Son premier album éponyme (1977) signe un triple concept avec Francis le Marquis et Georges Coulonges, boosté par des guests comme Michel Legrand. Mais c’est en 1982 que l’alchimie explose : Crime Passionnel, mis en musique par Astor Piazzolla, le maître du tango moderne. Un « opéra pour homme seul » où Guidoni hurle l’amour criminel, la solitude et la mort – Mort à Venise, Tramway terminus nord, Je marche dans les villes. L’album, écorché vif, séduit un public de niche : intellectuels, fans de cabaret, ceux qui cherchent du frisson dans la poésie brute. « C’était un cri théâtral contre la fadeur », résume un proche à Le Monde.

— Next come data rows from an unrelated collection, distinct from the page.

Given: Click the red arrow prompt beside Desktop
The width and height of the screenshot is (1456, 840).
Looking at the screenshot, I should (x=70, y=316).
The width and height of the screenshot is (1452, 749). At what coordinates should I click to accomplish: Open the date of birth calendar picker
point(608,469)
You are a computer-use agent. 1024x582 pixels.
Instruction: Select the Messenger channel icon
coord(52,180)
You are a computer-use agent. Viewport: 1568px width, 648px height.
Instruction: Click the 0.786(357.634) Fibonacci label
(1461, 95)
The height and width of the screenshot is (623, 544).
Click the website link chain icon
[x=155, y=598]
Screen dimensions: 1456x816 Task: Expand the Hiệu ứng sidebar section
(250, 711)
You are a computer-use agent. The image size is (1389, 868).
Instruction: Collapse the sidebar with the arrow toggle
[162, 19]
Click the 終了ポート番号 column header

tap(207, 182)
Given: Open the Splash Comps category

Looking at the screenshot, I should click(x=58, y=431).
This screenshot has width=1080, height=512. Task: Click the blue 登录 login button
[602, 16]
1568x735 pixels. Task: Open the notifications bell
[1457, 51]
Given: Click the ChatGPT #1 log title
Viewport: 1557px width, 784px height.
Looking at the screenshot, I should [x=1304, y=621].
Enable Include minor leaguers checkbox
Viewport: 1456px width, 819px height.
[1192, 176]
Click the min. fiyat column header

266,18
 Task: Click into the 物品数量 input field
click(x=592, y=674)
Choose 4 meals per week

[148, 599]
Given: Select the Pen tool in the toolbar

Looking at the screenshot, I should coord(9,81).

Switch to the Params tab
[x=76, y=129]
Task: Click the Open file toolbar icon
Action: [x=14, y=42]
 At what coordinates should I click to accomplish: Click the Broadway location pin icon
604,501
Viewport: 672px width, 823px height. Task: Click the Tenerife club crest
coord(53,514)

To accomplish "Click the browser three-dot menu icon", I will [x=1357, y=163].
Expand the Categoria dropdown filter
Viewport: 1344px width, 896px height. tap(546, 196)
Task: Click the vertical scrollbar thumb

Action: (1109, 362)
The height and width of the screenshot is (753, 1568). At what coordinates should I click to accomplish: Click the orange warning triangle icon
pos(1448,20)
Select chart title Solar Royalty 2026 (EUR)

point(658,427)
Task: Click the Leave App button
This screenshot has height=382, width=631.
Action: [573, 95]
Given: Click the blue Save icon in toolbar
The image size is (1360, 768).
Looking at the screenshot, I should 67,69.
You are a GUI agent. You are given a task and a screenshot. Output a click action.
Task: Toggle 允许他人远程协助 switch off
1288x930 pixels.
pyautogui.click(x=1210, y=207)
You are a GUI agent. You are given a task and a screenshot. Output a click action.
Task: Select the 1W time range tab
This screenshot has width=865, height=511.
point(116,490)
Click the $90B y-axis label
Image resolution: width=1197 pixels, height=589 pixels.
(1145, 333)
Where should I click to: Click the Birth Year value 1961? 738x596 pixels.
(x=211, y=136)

Une carrière en marge : provocation, collaborations et un public fidèle

Toujours à l’écart des charts commerciaux, Guidoni refuse les compromis. Séparation avec Philippe ? Il prend la plume lui-même, aidé par Michel Legrand pour des albums comme Madrigal (1993). Puis, en 2007, La Pointe Rouge : feat avec la nouvelle garde – Dominique A, Philippe Katerine, Jeanne Cherhal, Mathias Malzieu. Un pont entre générations, où sa voix rauque croise l’électro-rock. Son 17e opus, Eldorado(s) (avril 2025), défendu au Café de la Danse en juin, prouve qu’à 73 ans, il brûlait encore : textes sur l’exil, l’amour impossible, et une énergie qui défiait le temps. « Je me sens chanceux de pouvoir continuer », confiait-il récemment à We Culte, après avoir flirté avec l’arrêt en 2018 : « J’en avais marre de la compétition. »

Sur scène, son fief : les Bouffes du Nord, où il explosait en exubérance – plumes, paillettes, cris cathartiques. Un univers provocateur qui choquait les bien-pensants : « Blanc ou noir, jamais gris », clamait-il. Un public fidèle, conquis par cette hypersensibilité qui transperçait les masques.

Un deuil qui émeut : « Un poète radical qui osait tout »

La nouvelle tombe comme un silence après un final théâtral. Dominique A : « Jean, tu étais un frère d’armes, un cri dans le désert. » Philippe Katerine, complice : « Ton humour noir me manque déjà. » À Bordeaux, où il s’était installé pour la douceur de vivre, les hommages affluent : une veillée improvisée au Rocher de Palmer, son QG local. Pas de funérailles grandioses – Guidoni détestait le spectacle gratuit –, mais un enterrement intime, suivi d’une soirée hommage au Bataclan en 2026.

Jean Guidoni n’était pas une star de masse. Il était un alchimiste : tango argentin, cabaret berlinois, poésie corsée de Fassbinder. À 74 ans, il s’en va, laissant un vide sulfureux. La chanson française pleure un marginal qui, en refusant les codes, les a redessinés. Merci, Jean. Ton opéra solo continue d’échoir.